Work order: Could you find each line of the data below that contains the word "click" and copy those lines?

Supplied information:
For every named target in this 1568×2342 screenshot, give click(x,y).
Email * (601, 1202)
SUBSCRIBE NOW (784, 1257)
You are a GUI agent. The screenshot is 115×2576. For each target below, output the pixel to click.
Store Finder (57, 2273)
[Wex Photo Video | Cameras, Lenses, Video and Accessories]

Response:
For every named target in this 1568×2342 screenshot, give click(x,y).
You are a GUI agent. The screenshot is 115×2576. For each target below, output the pixel to click.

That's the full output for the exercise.